[Opening TASK INPUTS section]
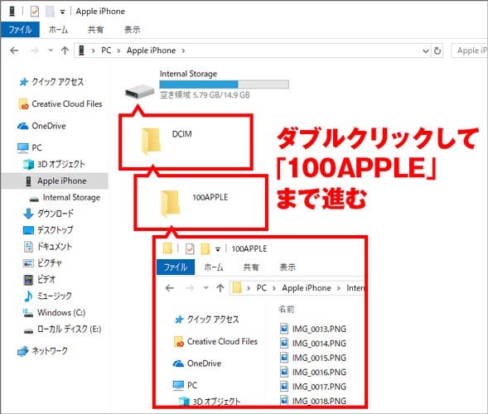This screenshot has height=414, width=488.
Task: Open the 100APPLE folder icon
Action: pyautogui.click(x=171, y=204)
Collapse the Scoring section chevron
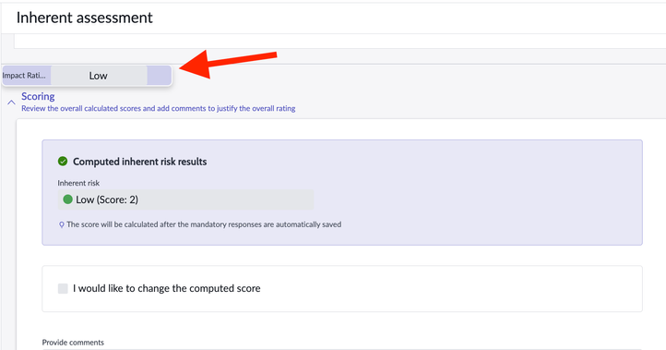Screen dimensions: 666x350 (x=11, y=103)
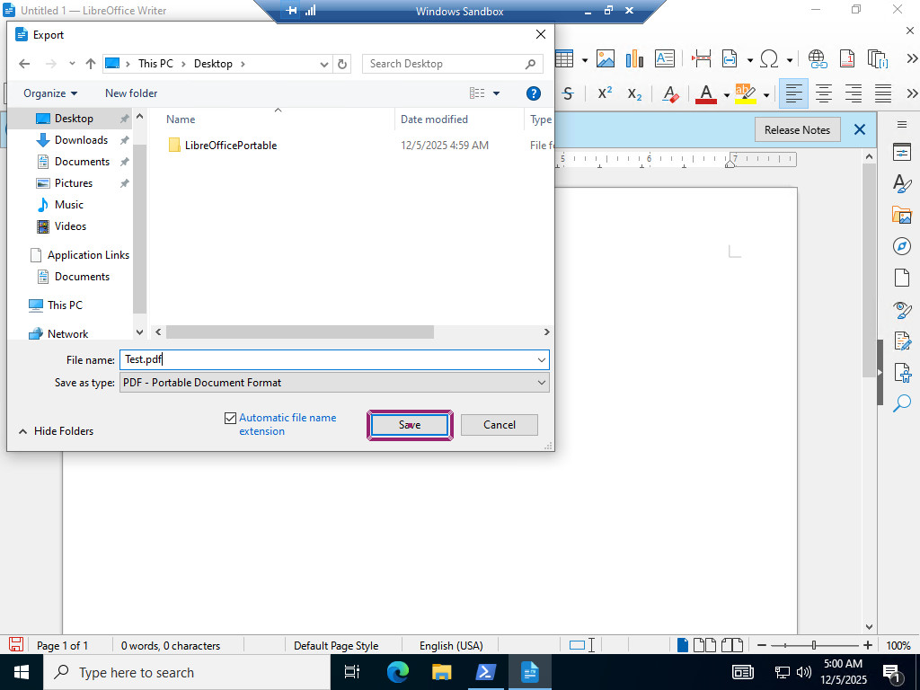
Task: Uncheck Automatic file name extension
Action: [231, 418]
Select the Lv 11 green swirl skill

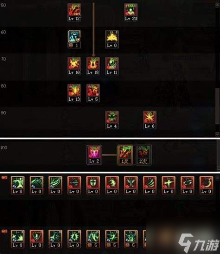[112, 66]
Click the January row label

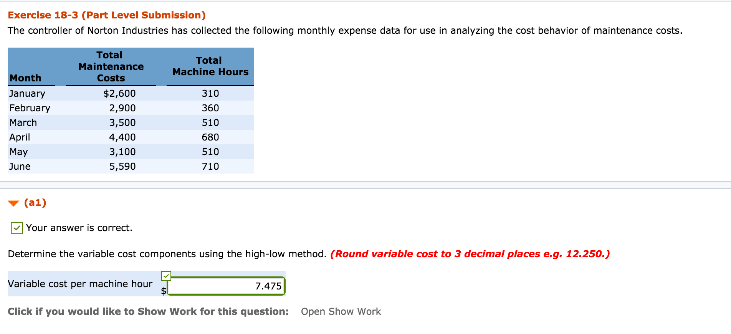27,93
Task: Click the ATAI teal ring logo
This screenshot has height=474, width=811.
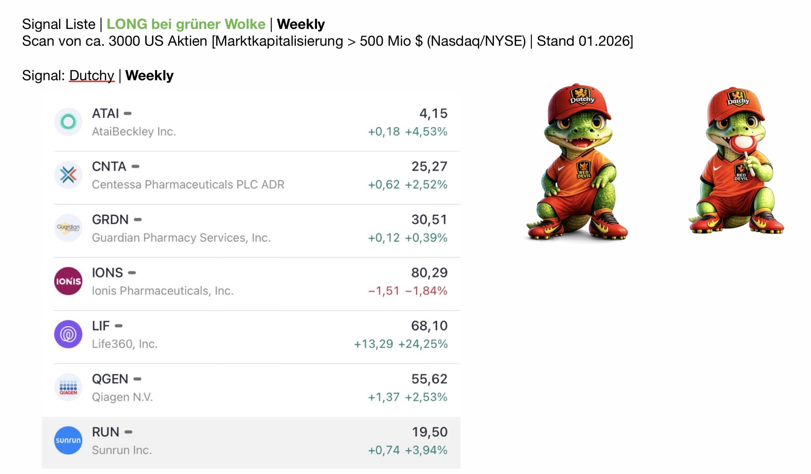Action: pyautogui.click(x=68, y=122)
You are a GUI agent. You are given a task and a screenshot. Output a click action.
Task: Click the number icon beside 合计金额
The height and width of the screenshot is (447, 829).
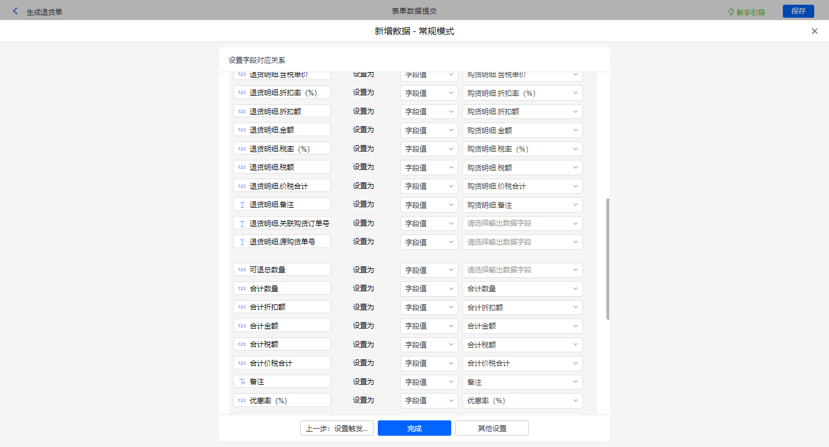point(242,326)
[Closing TASK INPUTS section]
[Opening TASK INPUTS section]
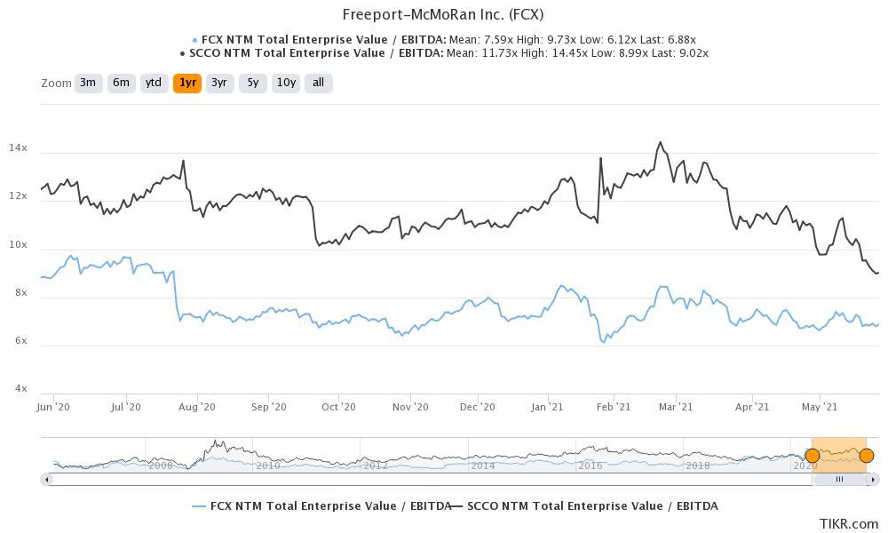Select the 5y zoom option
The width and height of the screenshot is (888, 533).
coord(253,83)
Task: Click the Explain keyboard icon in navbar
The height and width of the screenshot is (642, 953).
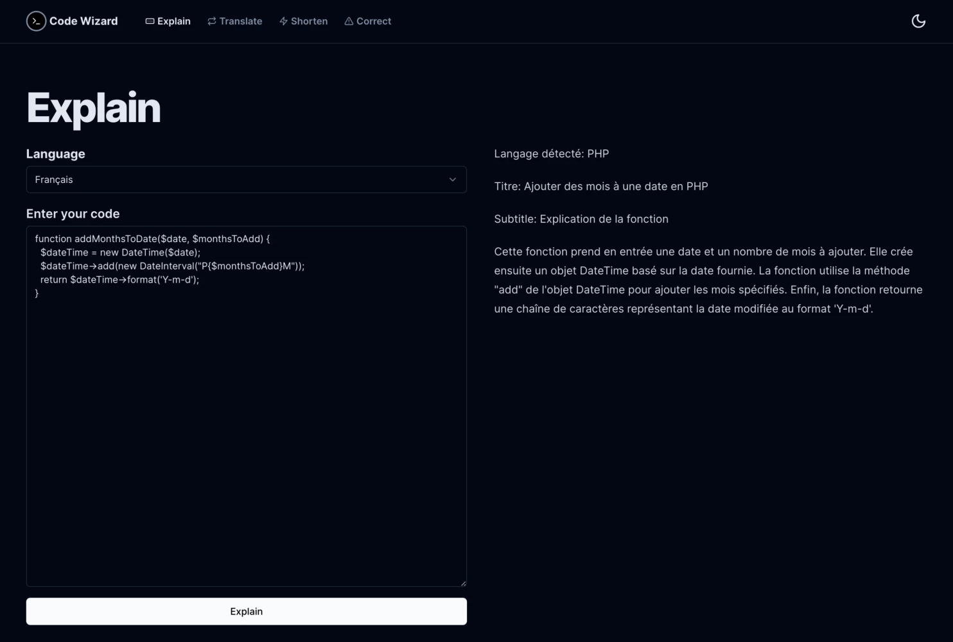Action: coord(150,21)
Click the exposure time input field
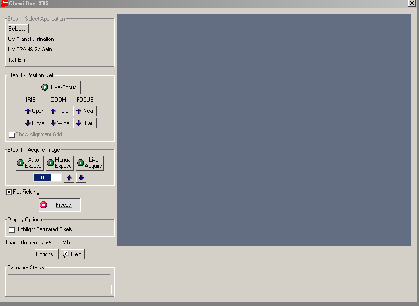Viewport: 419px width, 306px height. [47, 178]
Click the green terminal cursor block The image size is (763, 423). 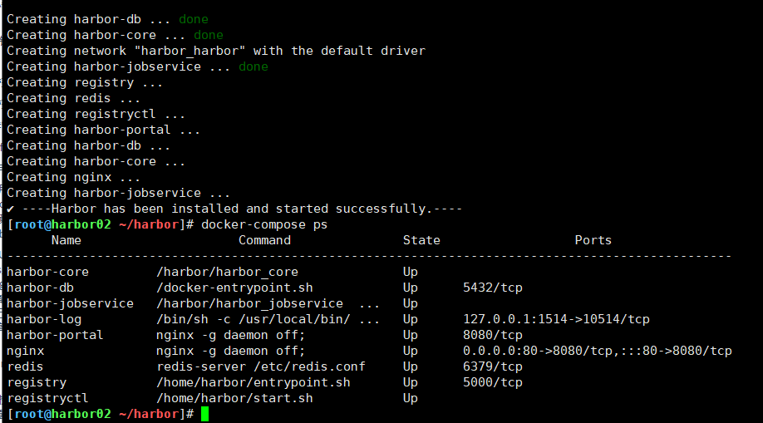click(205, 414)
[Closing TASK INPUTS section]
# WHAT THE TASK ASKS:
In the entries above, find the line with "Collapse the Scoring section chevron" and the line with "Task: Click the ATAI teal ring logo". Write out exactly those two lines and every line between them, pictures excluded.

# ANSWER TO THE EXERCISE:
Collapse the Scoring section chevron
Screen dimensions: 666x350 (x=11, y=103)
Task: Uncheck Automatic file name extension
Action: [231, 418]
Select the Lv 11 green swirl skill

[112, 66]
Click the January row label

27,93
Task: Click the ATAI teal ring logo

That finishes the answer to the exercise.